Las ovejas negras de la Unión Europea
Después del Brexit, ahora Polonia y Hungría, dos regímenes populistas de Europa del Este, se están encaminando hacia la salida de la Unión Europea (UE). Los dos fueron señalados como los que violan los principios de la organización. En caso de Polonia, más adelantado en el procedimiento de censura, se trata de las reformas que anulan la independencia del poder judicial en beneficio del poder ejecutivo y en caso de Hungría de las medidas similares (incluyendo abusivo control de los medios) que comprometen el estado de derecho según valores y los tratados europeos. La Comisión y el Parlamento Europeos han sometido el asunto al Consejo o sea al conjunto de los representantes de los países miembros de la UE. Los plazos para el diálogo con los países infractores se han agotado y hoy en día, por primera vez en la historia de la UE, los dos países, Polonia y Hungría, fueron sometidos al procedimiento del art. 7 del Tratado de Maastricht, que prevé hasta la suspensión de los derechos de voto dentro del Consejo Europeo.

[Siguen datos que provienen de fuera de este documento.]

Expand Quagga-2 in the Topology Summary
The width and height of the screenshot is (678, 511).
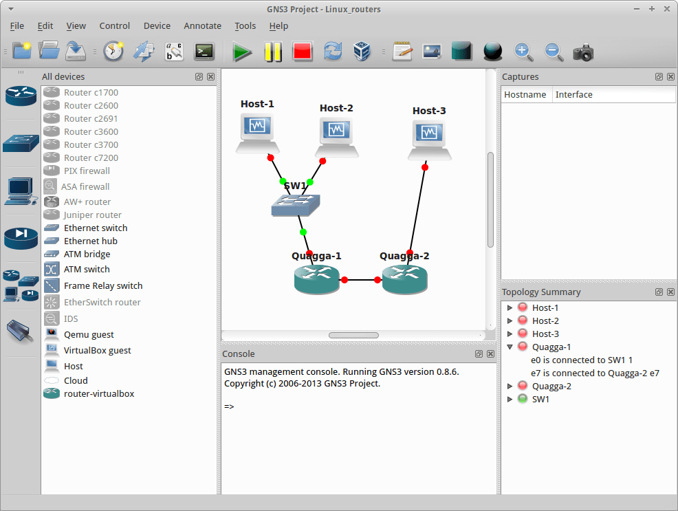tap(510, 386)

El Consejo se reúne regularmente a nivel de ministros para coordinar las políticas sectoriales y a nivel de jefes de gobierno para las decisiones de política general. El tratado no precisa que significa perder derecho de voto y estipula solamente, que la suspensión puede ser modificada cuando la situación, que la causó fue superada. El Tratado no prevé la exclusión del país miembro ni tampoco otras penalidades. Pero como fue demostrado por el Brexit el país puede decidir de retirarse de la UE, como de cualquier otro tratado internacional. Y este es el peligro, que Polonia o Hungría, o ambos, aprovechen la coyuntura para generar un mayor rechazo hacia la UE entre su población en nombre del principio de la soberanía nacional.

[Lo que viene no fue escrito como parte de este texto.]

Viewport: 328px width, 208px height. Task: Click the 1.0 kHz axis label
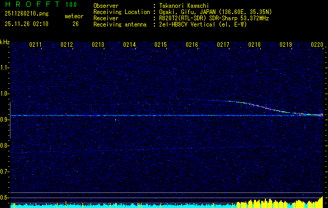[5, 94]
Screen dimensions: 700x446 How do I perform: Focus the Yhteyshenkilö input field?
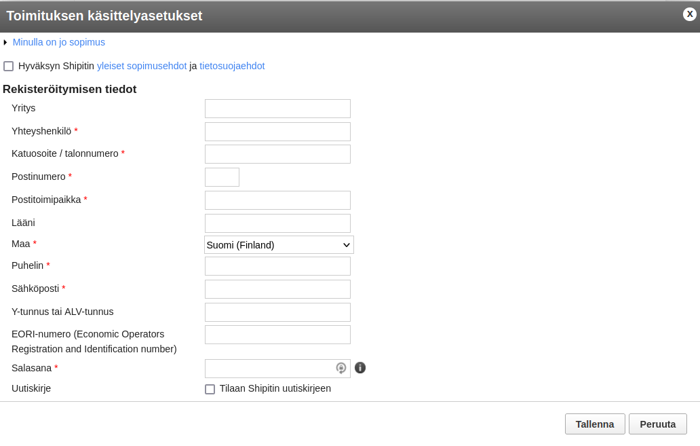pos(277,132)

Además del procedimiento del art.7, el caso de las reformas judiciales en Polonia fue sometido el día 24 de septiembre 2018 a la deliberación del Tribunal Europeo de Justicia en Luxemburgo, considerando que la reforma de la Corte Suprema era perjudicial a la independencia del sistema judicial polaco. La nueva ley polaca sobre la Corte Suprema, que rebaja la edad de jubilación de 70 a 65 años “es incompatible con el derecho de la Unión” –ha señalado la Comisión– y atentatoria al principio de la independencia de la justicia y la inamovilidad de los jueces.
Polonia y Hungría fueron recibidas juntas como miembros de la UE en mayo 2004, tras un largo proceso de negociación y compatibilización legislativa, económica y política, que incluyó también adhesión formal a una serie de valores tales como el respeto a la dignidad humana, la libertad, la democracia, la igualdad y los derechos humanos. Se trata de principios legalmente vinculantes que los Estados miembros están obligados a observar. La última medida de Orban, primer ministro húngaro, la de prohibir, pura y simplemente, la permanencia de las personas sin hogar en las calles, es un claro ejemplo de violación de estos principios. Además, el gobierno de Hungría está en una campaña anti-Soros, un millonario americano de origen húngaro, que financia iniciativas democráticas.
Ambos gobiernos son relativamente populares en sus países a pesar de que las sociedades están divididas. A pesar de las acciones propagandísticas del gobierno, la opinión pública polaca sigue siendo más o menos favorable a la permanencia del país en la UE y es esto que da esperanza de que la sangre no va a llegar al río. Un exit de Polonia y/o Hungría de la UE pondría estos a países de nuevo al alcance de la influencia rusa.